"Not only are these buyers serious, but they are expecting to spend substantial sums," he said, noting that six of them had hired investment banks to help in the process.
The update on the sale process came as Hostess also received approval to give its top executives bonuses totaling up to $1.8 million for meeting certain budget goals to bring down costs during the liquidation.
The company says the incentive pay is needed to retain the 19 corporate officers and "high-level managers" during the wind-down process, which could take about a year.
The bonuses do not include pay for CEO Gregory Rayburn, who was brought on as a restructuring expert earlier this year. Rayburn is being paid $125,000 a month.
Hostess was given interim approval for its wind-down last week, which gave the company the legal protection to immediately fire 15,000 union workers. About 3,200 employees are being retained to help in winding down operations, including 237 employees at the corporate level.

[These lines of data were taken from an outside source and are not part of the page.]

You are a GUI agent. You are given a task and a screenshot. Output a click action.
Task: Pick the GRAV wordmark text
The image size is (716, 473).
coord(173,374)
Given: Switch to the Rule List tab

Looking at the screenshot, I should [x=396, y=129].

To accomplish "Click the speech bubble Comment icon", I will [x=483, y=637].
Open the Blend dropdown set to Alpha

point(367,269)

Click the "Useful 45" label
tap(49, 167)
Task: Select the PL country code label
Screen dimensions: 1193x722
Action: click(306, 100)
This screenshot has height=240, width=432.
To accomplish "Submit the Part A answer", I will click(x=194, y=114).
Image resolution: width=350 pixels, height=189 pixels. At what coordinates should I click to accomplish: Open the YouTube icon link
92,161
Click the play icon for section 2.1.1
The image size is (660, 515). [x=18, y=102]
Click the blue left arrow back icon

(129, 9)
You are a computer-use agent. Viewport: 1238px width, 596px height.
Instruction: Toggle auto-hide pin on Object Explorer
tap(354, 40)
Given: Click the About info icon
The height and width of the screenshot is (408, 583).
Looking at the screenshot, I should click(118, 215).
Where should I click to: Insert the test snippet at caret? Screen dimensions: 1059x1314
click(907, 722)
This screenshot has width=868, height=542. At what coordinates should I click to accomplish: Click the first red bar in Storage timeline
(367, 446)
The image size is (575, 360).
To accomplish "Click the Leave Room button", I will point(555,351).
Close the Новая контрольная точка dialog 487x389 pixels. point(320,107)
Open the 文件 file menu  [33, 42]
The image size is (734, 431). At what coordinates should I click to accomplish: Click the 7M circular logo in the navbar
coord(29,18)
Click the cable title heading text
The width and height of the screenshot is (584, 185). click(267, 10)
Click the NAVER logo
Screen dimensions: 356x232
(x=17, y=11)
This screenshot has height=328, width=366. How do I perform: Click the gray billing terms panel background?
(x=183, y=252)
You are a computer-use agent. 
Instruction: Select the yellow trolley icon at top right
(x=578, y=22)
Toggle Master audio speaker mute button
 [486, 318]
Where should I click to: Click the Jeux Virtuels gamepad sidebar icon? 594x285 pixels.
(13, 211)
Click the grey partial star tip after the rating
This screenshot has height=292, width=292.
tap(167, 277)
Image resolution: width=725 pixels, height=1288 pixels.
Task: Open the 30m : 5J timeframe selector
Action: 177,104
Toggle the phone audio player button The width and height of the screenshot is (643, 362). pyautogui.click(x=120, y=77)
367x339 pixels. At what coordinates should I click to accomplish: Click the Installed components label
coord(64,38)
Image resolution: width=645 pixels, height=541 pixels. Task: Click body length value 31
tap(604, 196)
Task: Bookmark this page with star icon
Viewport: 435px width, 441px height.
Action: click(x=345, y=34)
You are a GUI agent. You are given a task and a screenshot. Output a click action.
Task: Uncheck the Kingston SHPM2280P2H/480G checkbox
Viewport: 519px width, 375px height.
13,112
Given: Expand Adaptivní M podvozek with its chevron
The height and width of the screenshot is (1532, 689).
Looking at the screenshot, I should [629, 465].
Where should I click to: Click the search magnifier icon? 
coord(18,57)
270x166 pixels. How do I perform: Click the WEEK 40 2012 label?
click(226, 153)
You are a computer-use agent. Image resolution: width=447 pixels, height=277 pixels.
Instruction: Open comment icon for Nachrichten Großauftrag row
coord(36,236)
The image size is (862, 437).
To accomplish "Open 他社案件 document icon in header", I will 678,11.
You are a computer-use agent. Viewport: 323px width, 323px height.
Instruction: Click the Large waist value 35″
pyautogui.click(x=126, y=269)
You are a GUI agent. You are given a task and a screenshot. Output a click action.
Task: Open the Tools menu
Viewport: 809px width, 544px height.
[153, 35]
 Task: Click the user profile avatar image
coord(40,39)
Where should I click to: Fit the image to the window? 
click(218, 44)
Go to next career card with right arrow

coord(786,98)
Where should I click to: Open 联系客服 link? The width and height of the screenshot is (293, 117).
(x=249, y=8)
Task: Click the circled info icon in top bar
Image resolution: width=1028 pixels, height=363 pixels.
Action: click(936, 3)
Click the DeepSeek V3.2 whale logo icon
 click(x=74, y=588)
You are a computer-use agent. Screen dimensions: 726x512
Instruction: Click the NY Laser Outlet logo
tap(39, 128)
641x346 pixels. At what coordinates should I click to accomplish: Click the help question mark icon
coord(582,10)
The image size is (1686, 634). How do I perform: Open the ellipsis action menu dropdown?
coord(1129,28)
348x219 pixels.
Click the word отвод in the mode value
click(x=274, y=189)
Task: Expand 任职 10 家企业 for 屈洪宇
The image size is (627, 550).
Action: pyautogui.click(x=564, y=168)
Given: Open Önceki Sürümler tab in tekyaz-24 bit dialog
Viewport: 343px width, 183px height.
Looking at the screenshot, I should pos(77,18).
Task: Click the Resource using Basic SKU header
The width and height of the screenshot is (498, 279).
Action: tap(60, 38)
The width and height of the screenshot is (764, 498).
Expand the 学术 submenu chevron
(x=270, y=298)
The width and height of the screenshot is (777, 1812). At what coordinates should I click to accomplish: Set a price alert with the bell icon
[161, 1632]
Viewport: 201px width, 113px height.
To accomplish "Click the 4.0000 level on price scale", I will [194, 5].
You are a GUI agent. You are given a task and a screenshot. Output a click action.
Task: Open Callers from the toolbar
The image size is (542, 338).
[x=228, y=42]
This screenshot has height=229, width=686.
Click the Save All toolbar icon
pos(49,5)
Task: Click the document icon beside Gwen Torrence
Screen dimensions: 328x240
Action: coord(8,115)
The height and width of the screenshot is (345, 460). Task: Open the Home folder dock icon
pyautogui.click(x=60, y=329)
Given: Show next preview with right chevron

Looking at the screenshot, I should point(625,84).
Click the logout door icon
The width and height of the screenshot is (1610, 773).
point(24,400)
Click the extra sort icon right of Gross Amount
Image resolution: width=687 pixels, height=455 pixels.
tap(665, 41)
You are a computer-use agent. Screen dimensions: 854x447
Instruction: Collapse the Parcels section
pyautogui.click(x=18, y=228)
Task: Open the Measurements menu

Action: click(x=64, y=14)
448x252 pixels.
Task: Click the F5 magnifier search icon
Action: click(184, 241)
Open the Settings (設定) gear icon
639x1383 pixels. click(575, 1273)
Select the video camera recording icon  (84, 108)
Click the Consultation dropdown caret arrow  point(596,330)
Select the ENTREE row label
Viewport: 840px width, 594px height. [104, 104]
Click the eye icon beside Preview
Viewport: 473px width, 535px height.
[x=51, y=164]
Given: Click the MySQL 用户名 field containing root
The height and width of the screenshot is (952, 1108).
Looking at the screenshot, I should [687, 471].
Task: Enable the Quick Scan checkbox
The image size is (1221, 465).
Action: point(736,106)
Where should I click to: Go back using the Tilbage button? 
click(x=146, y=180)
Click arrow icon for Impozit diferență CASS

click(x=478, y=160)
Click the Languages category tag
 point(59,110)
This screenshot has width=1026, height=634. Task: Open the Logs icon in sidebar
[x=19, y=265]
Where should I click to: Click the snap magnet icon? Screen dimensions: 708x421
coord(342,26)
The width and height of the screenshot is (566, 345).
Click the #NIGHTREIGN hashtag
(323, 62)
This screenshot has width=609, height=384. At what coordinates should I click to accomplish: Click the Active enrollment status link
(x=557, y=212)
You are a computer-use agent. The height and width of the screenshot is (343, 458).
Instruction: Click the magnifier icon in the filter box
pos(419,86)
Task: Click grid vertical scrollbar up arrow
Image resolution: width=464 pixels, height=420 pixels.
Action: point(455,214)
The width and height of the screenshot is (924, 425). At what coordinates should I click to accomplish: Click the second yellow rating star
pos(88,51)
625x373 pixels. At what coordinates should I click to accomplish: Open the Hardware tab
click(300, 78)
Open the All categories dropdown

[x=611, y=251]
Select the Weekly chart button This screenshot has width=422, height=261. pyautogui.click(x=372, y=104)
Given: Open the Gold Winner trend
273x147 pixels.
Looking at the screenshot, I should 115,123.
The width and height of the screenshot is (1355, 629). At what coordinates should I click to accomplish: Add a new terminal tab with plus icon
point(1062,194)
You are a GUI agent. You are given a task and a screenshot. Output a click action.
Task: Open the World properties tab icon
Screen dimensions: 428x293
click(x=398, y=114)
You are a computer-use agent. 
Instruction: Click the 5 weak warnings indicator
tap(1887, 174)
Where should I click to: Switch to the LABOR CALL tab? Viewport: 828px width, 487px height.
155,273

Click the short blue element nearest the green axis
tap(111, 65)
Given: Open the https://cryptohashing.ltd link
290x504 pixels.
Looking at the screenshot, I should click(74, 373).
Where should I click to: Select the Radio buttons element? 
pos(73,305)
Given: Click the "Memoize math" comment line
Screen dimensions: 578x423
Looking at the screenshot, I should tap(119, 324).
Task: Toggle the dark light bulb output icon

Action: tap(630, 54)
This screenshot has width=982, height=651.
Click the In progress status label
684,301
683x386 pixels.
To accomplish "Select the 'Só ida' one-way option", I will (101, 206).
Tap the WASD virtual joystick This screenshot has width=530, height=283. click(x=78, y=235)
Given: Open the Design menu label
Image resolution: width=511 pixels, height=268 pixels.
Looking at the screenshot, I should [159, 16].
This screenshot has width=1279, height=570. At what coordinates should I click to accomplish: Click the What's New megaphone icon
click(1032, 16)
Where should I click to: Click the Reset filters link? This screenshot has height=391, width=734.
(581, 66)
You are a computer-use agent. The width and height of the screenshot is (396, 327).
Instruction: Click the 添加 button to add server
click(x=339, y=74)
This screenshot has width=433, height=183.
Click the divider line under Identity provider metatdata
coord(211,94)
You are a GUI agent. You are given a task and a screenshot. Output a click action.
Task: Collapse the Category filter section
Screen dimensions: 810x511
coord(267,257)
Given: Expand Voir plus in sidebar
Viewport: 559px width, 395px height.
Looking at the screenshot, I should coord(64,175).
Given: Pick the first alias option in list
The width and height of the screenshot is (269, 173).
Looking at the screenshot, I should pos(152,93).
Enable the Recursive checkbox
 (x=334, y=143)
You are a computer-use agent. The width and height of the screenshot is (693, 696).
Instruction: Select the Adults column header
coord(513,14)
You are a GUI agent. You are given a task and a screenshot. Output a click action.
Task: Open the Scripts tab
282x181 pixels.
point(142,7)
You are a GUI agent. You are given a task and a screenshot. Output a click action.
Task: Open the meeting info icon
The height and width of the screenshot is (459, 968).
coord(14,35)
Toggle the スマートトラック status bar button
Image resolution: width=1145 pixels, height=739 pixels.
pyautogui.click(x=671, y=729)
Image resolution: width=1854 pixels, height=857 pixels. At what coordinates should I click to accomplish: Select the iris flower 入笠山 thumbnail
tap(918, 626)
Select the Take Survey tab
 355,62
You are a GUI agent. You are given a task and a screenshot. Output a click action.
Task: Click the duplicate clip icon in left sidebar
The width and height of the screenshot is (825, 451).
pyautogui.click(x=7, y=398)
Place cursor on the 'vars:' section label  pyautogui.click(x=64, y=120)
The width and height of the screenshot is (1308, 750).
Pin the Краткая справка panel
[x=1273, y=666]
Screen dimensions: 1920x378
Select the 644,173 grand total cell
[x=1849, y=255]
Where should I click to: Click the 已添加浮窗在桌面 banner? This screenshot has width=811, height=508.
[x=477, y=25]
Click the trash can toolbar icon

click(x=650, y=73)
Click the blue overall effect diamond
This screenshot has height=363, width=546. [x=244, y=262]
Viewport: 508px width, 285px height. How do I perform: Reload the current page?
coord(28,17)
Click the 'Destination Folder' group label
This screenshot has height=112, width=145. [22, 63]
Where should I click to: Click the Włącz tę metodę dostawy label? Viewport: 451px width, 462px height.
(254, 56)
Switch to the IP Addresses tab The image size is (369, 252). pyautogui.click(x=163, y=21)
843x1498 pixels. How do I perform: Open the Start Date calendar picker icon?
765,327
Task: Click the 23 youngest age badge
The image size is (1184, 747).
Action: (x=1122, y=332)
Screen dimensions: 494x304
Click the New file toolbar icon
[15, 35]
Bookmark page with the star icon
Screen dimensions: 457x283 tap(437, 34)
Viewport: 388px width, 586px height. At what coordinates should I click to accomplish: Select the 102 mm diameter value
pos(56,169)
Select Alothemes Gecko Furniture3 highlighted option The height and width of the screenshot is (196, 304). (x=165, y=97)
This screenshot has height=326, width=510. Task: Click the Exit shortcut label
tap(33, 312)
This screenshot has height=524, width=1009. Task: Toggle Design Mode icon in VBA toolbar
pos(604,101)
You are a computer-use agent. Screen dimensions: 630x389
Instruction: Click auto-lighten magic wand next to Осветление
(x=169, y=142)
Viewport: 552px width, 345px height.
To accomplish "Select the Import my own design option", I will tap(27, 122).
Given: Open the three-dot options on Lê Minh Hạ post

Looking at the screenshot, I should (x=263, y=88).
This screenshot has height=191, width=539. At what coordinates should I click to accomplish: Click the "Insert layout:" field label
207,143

The bakers' union, Hostess' second-largest union, has asked the judge to appoint an independent trustee to oversee the liquidation, saying that the current management "has been woefully unsuccessful in its reorganization attempts."
Hostess had already said last week that it was getting a flood of interest from potential buyers for its brands, which also include Devil Dogs and Wonder Bread.
"The longer these brands are off the shelves, the less they're going to be valued," Scherer said Thursday in U.S. Bankruptcy Court in the Southern District of New York in White Plains.
Although Hostess sales have been declining over the years, they still clock in at between $2.3 billion and $2.4 billion a year.
Scherer also said a surprising number of potential buyers had expressed interest in most of its three dozen factories.